Comment by YetAnotherNick
5 days ago
Single point of failure means exactly opposite of what you think it means. If my work depends on 5 services to be up, each service would be a single point of failure, and correlation of failure is good for probability that I can do my work.
I see what you're saying but I have to push back.
"If one thing I need is going to be down, everything might as well be down."
If I have a product with 5 dependencies and one of them is down, there's things I can do to partially mitigate. A circuit breaker would allow my thing to at least stay up and responsive. Maybe I could get a status message up and turn off a feature flag to disable what calls that dependency.
On the other hand, if all my dependencies are down AND the management layer is down AND the AWS portal is not functioning correctly, I'm pretty much SOL.
Massive centralization is never, ever a good thing for anyone other than the ones who are doing the centralizing.
So if you can just run without one service, what's stopping you to remove the dependency altogether.

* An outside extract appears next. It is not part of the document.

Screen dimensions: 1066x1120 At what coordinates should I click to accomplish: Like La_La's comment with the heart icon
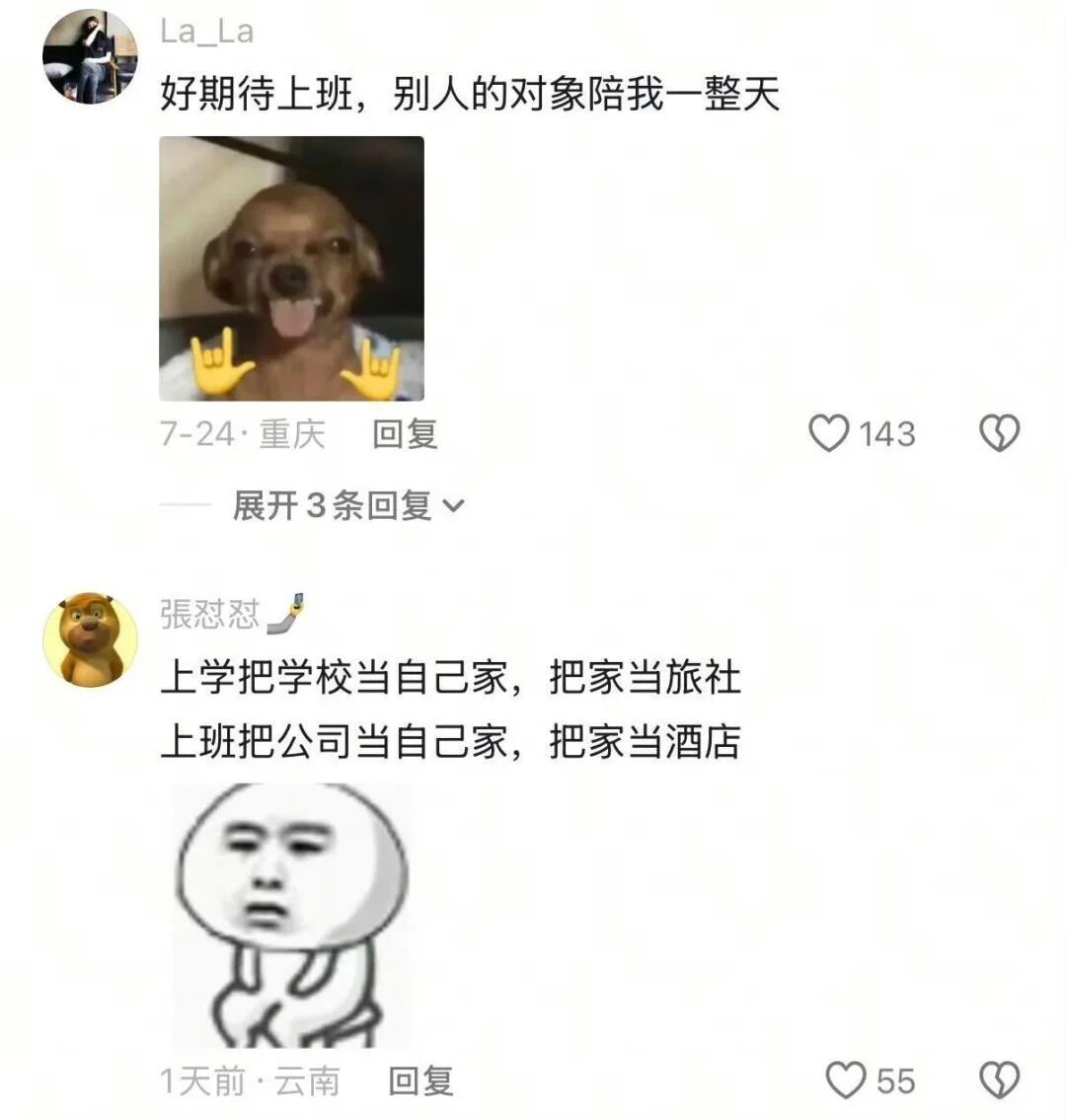829,433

Why would you only want to remove the dependency when service is down.
So e.g. to get real my application depends on AWS's EC2, RDS, EKS, S3 Cloudflare's DNS, and Redis' instance. If any of those stop working it will go down. If everyone is within SLA, they might as well go down together than separately.
This is a really interesting point, because I could see a situation where your application requires integration with say 10 services. If they all run on AWS, they either all go down or all run together. If they're all self-hosted, there's a good chance that at any time one of the ten is down, and so your service can't run.